Like an old, bent man, Daniel pushed to his feet. “Give me time to build her coffin.”

“Of course. We’ll wrap her in clean linen and say prayers for her soul. Come and claim her when you’re ready. It must be soon,” the sister warned gently. “Today, if possible. The heat, the flies, they will grow worse.”

His jaw working, he nodded.

 

Daniel walked outside to a dawn made gray by smoke and low clouds. Thunder rumbled across the
river. Rain drizzled down to mingle with the sweat and soot on his face and send stinging rivulets into his eyes.

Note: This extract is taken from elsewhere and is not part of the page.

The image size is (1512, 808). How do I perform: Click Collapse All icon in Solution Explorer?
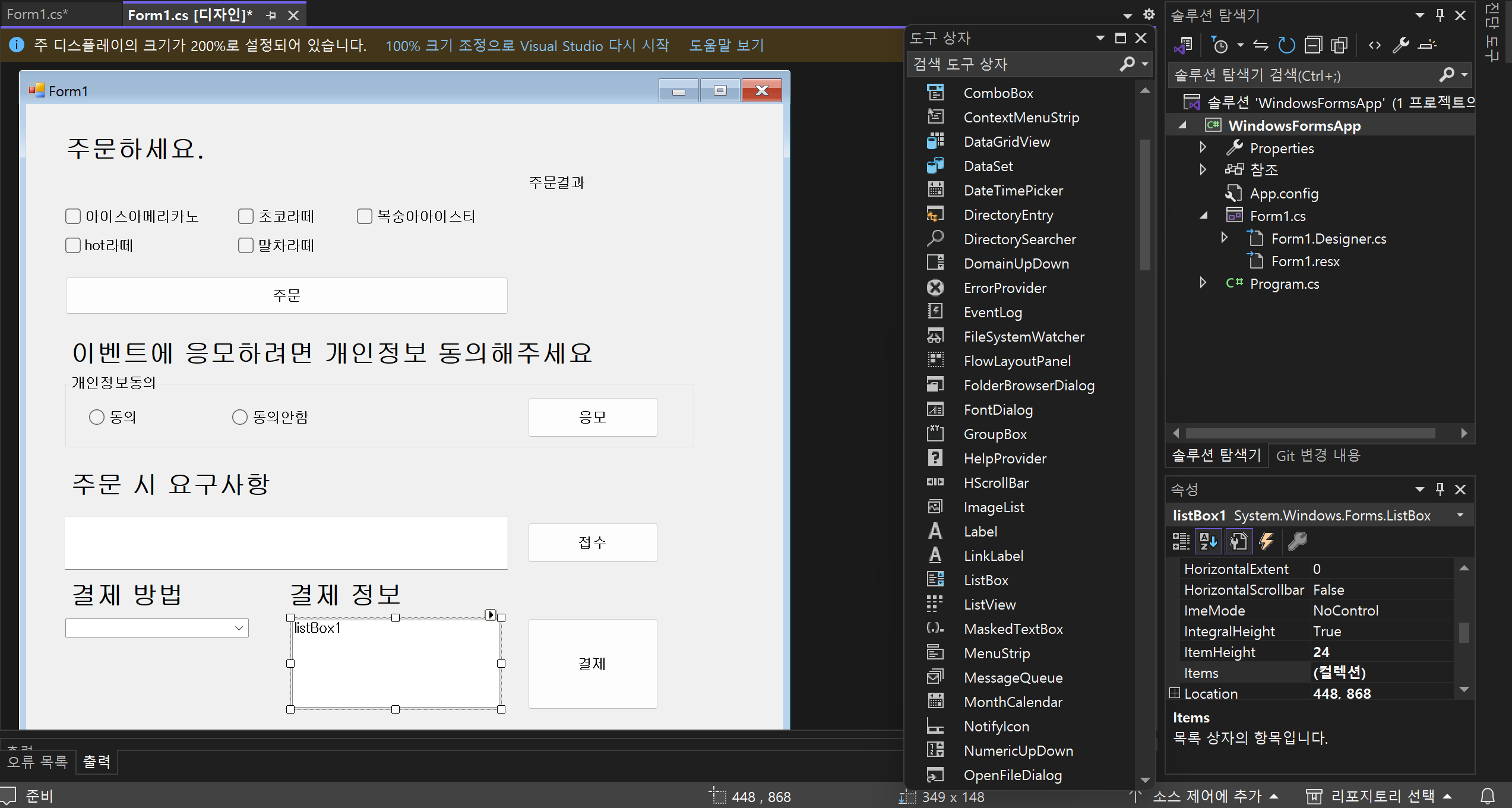(1313, 45)
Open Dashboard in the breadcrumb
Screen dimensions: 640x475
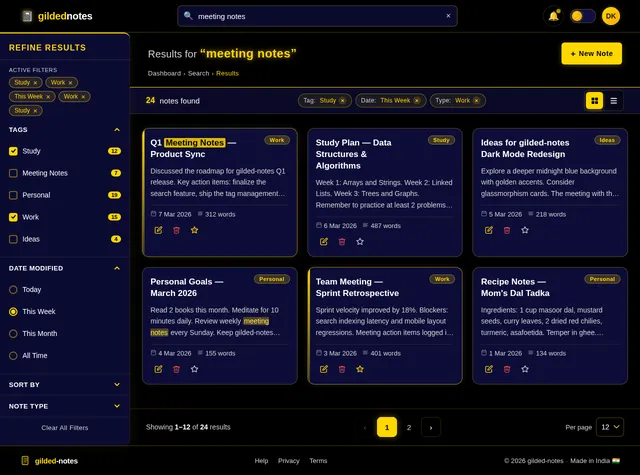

Most of the flames were out, he noted in a distant corner of his mind. The rain would soon finish the job the volunteer fire brigades had begun. Weary men and women streamed past, carrying buckets and pails and tubs. The fire had threatened every home, brought every citizen running. Merchants in waistcoats and shirtsleeves, some in nightcaps. Streetwalkers decked in gaudy stripes and scorched feathers. Soldiers, rivermen, voodoo sellers with red-rimmed eyes and bright kerchiefs wrapped around their heads.

Even, Daniel thought as his entire body went taut, Spaniards with thin black mustaches and gold rings in one ear.

His fury when he’d found Louise sprawled naked on a bed in a hot, stuffy attic chamber didn’t begin to compare to the rage that exploded inside him now. This man—or one who looked much like him—had invaded his quarters, kidnapped Louise, put hands on his wife.

With a savage cry that sounded much like the scream of the panther that had ripped out Henri Chartier’s throat, Daniel lunged through the straggling crowd. Nightcaps went flying. Pails clattered against the cobbles. Shouts and curses followed him.

The dark-haired Spaniard heard the commotion, glanced over his shoulder as Daniel charged straight for him. Any doubt he was one of the men who’d
stalked Louise to the regimental staff quarters vanished when he dropped his bucket and ran.